Sorry to have been radio silent over the last week (hopefully, you noticed). I took a great Introduction to International Arbitration course provided by the Chartered Institute of Arbitrators North American Branch last week; the Institute offers the course periodically and I strongly recommend it to anyone with even a passing interest in the subject. Earlier this week, I was tied up in an interesting arbitration, but, hopefully, “Highlights” is back on track.
Waiver of arbitration appeals
One of the purposes of arbitration is to resolve the parties’ matter more quickly than traditional litigation allows. A lengthy series of appeals confirming or vacating the award thwarts that goal. Beckley Oncology Associates, Inc. v. Abumasmah, 2021 U.S. App. LEXIS 10152 (4th Cir. April 8, 2021) points the way toward removing those delays. The Court of Appeals, Judge Diaz writing for himself and Gregory, C.J. and King, J., holds that an arbitration agreement may provide that the parties waive some judicial review. Since arbitration awards are not self-enforcing, the parties must be able seek District Court confirmation or vacatur to make the process effective. However, “a provision prohibiting appellate, but not district court, review is ‘a compromise whereby the litigants trade the risk of protracted appellate review for a one-shot opportunity before the district court.’ Such provisions are consistent with ‘the fundamental policy behind the FAA . . . to reduce litigation costs by providing a more efficient forum.’” (internal citations omitted). So, drafters, considering the advantages and disadvantages of waiving appellate review when you take up your next assignment.
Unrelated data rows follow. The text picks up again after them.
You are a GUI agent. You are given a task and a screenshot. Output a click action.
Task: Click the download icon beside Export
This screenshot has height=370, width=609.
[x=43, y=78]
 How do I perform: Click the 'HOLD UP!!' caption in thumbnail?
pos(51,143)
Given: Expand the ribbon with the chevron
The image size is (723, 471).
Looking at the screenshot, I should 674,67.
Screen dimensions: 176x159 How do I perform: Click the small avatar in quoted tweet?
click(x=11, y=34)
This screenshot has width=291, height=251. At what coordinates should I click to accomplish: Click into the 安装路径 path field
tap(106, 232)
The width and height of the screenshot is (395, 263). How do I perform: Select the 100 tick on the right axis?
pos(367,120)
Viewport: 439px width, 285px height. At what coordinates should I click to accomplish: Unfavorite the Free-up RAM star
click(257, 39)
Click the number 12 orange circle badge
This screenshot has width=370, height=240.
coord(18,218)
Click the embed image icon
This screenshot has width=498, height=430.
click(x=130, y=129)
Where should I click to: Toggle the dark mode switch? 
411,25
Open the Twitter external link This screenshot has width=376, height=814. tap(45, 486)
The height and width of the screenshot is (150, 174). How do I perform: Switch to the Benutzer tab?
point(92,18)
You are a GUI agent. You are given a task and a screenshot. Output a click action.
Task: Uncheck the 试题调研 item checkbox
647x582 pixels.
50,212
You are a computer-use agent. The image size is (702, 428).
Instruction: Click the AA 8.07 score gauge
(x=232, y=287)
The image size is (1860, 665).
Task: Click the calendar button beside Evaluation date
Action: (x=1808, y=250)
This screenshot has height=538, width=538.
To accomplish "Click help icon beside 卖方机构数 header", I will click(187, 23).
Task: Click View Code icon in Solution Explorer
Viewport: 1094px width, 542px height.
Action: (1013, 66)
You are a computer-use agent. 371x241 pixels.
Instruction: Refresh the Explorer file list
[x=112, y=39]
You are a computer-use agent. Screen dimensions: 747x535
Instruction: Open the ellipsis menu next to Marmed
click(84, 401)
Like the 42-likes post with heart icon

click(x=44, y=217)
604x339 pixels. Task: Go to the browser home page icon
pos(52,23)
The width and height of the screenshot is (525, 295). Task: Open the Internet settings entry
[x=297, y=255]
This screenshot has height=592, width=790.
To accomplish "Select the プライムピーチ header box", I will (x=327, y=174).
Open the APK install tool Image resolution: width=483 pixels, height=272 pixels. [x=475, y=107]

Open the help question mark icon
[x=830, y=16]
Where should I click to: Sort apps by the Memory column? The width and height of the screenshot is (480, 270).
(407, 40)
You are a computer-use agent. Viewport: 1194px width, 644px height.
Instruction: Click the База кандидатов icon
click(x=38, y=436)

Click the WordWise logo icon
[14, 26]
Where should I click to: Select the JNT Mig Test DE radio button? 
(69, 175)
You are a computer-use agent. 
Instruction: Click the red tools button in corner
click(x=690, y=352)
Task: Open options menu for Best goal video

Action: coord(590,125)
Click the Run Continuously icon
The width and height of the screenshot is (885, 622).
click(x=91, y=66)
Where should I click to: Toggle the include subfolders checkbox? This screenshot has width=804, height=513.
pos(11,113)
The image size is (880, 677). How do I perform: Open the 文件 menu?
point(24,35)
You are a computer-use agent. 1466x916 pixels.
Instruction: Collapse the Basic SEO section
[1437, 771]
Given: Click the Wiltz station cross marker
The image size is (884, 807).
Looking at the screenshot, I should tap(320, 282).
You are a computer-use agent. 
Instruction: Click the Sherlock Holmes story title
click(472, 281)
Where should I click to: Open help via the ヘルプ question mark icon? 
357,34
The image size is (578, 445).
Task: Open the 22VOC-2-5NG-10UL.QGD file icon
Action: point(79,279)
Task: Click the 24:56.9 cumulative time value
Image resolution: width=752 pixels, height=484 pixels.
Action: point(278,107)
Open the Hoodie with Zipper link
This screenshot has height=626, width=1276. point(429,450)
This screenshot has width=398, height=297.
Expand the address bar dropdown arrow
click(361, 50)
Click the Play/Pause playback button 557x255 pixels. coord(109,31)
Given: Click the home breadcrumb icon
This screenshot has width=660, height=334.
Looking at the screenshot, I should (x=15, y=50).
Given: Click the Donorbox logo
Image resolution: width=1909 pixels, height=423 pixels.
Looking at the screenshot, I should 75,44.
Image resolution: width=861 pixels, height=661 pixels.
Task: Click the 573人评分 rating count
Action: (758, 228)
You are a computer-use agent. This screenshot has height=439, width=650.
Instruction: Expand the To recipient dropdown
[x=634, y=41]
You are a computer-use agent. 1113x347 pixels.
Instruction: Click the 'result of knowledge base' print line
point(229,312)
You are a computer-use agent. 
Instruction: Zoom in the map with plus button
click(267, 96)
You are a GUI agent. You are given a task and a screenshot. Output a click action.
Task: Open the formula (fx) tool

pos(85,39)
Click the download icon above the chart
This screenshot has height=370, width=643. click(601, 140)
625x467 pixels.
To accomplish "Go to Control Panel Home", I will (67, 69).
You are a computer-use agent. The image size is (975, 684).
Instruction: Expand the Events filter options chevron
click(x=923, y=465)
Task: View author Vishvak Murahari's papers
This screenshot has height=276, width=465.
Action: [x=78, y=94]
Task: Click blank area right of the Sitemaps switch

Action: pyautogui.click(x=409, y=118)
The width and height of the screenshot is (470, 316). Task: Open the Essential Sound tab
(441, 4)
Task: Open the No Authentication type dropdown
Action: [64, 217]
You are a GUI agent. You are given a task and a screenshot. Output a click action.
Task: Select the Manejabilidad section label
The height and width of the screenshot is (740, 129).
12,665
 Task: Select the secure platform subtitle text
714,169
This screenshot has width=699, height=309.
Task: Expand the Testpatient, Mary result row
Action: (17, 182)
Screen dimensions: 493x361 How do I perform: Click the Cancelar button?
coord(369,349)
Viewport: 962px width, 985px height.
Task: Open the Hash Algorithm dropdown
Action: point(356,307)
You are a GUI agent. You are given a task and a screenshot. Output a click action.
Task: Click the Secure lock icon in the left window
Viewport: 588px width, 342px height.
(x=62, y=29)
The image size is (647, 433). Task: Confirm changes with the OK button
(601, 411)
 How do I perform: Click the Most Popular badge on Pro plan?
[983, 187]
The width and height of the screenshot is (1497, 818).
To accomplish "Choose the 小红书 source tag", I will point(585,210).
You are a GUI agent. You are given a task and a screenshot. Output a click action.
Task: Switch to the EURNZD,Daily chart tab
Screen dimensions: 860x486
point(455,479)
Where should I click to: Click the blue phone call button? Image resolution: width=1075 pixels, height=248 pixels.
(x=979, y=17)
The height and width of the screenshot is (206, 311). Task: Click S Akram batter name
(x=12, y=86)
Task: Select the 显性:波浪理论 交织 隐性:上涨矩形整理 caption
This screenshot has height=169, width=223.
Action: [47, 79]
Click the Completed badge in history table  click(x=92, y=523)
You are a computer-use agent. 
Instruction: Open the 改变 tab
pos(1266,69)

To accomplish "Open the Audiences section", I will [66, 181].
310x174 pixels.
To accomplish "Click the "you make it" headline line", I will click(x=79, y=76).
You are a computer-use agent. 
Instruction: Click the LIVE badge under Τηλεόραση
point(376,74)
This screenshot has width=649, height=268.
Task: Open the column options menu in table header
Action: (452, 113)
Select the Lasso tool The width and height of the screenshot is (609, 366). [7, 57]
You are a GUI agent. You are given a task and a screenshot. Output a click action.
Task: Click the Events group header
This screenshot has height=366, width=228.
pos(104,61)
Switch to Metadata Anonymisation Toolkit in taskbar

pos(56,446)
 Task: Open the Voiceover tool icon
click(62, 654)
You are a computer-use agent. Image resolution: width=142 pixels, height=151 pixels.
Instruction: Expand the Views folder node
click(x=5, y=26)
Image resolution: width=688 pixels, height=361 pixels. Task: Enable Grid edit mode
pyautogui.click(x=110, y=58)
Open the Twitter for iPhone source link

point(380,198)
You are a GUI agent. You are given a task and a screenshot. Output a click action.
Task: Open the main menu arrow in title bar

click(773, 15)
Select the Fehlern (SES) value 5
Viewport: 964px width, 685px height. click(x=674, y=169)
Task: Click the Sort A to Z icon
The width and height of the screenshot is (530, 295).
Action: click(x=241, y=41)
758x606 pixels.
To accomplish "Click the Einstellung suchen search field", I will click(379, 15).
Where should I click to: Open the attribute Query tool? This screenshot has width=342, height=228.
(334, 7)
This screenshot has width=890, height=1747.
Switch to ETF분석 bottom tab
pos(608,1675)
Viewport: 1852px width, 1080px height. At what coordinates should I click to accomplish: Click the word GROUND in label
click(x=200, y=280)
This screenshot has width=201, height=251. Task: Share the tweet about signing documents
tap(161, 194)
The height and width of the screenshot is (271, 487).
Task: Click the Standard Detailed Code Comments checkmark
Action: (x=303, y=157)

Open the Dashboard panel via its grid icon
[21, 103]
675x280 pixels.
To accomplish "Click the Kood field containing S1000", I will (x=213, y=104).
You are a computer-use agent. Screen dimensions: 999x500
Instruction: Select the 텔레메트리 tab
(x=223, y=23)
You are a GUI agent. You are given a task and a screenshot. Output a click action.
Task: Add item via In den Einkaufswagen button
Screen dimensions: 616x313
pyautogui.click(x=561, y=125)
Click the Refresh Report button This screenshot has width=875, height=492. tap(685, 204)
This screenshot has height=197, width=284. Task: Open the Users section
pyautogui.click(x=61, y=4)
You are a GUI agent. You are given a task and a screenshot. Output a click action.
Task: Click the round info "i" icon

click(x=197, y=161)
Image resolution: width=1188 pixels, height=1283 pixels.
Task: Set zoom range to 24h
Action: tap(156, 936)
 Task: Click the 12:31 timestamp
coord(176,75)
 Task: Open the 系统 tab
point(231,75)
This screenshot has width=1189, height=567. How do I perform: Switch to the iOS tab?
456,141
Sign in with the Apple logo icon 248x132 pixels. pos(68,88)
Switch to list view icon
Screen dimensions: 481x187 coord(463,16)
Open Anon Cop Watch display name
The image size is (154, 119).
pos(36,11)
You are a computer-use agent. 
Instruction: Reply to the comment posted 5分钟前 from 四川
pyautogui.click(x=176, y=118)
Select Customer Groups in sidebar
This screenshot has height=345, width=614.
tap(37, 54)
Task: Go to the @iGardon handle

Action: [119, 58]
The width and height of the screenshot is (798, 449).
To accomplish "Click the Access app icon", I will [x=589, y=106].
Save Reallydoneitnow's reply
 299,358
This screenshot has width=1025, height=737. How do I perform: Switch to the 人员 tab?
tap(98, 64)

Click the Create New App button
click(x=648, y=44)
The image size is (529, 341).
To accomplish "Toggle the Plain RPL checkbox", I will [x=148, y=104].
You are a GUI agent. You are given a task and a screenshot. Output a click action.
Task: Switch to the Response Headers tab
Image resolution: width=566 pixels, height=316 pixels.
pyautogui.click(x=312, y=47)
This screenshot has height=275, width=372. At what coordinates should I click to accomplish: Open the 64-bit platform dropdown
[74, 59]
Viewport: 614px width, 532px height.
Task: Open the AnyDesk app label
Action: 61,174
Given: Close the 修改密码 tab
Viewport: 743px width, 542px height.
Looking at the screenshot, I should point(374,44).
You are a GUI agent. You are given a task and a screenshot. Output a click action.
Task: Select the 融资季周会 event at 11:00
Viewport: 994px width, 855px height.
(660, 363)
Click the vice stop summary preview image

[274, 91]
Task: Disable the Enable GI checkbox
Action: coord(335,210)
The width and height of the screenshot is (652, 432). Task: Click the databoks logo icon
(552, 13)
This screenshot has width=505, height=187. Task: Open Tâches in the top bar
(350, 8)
Invocation of AAA rules as a delegation of gateway issues
Two cases, Passero v. Ford, 2021 U.S. Dist. LEXIS 67715 (S.D. Fla. April 7, 2021) and KPA Promotion & Awards, Inc. v. JPMorgan Chase & Co., 2021 U.S. Dist. LEXIS 68366 (S.D.N.Y. April 8, 2021) reiterate the now-familiar rubric that, when an arbitration clause invokes the American Arbitration Association’s Commercial Rules and their competence-competence provision, the parties have delegated many gateway issues to arbitral resolution, rather than reserving them for the court. This rule is so engrained that it normally would not justify comment here, except that SCOTUS has been asked to weigh in on the issue. Shivkov v. Artex Risk Solutions, Inc, Dkt. No.20-1313, is a pending petition for cert. raising the issue of whether specifying arbitration before the AAA, without specifically mentioning its rules, constitutes a clear mandate for the arbitrator to decide gateway questions. For a copy of the petition, go to the always helpful SCOTUS blog at Scotusblog.com.
Faith in arbitration
While the procedural facts are a little unusual, Casement v. Soliant Health, Inc., 2021 U.S. Dist. LEXIS 71420 (E.D. Cal. April 13, 2021) is a granting of the parties’ request to remand a matter to state court for approval of a settlement. However, in dictum, Judge Drozd reminds us of the importance of assuring that arbitrations are efficient. “The court takes this opportunity to express its concern with the way arbitration is sometimes used. . . While the general merits of arbitration agreements can be debated, in light of what transpired in this case, it is evident that arbitration multiplied the proceedings for no good reason and at the expense of both the parties’ and the court’s resources. At a minimum, this type of ‘conduct undermines the public’s confidence in getting a fair shake when arbitration is compelled.’” (citation omitted).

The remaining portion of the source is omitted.